*Stored data:*
..............................
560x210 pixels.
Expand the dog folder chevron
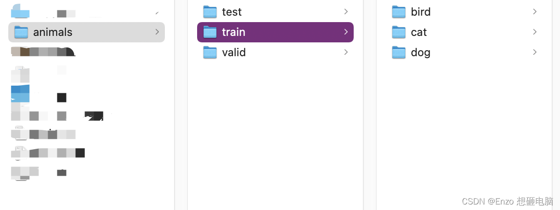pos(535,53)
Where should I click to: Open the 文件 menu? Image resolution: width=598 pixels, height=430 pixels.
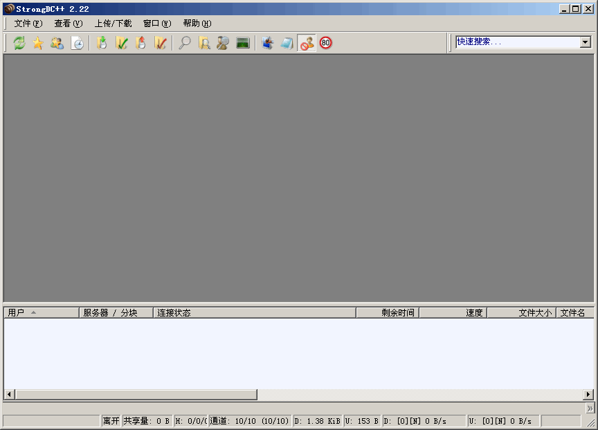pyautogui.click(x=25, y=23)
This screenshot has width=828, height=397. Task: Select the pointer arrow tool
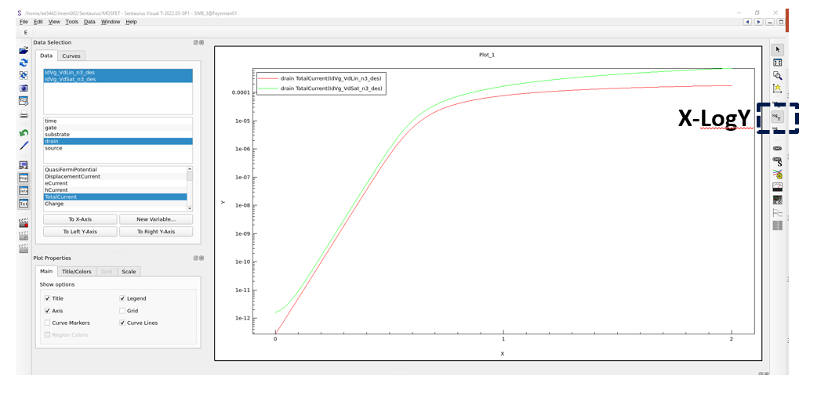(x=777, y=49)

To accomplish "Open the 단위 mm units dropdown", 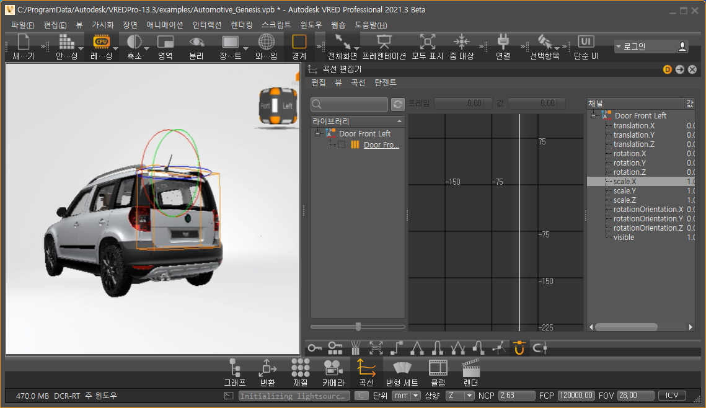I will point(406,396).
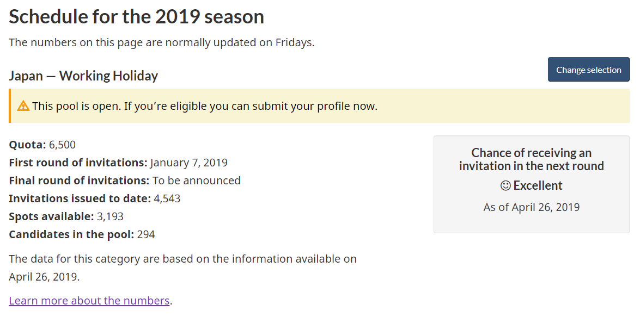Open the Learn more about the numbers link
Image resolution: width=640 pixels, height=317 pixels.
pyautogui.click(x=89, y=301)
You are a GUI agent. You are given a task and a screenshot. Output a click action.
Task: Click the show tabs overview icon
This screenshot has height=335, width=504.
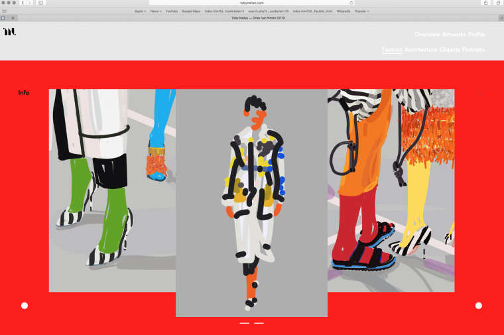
..............................
*Aim of the exercise:*
Here the requirement is to restate exactly the line holding "You are a GUI" and every later line through the end of the material, omitting pictures.

*Answer section:*
You are a GUI agent. You are given a task and a screenshot. Output a click action.
Task: Click the show tabs overview icon
This screenshot has height=335, width=504.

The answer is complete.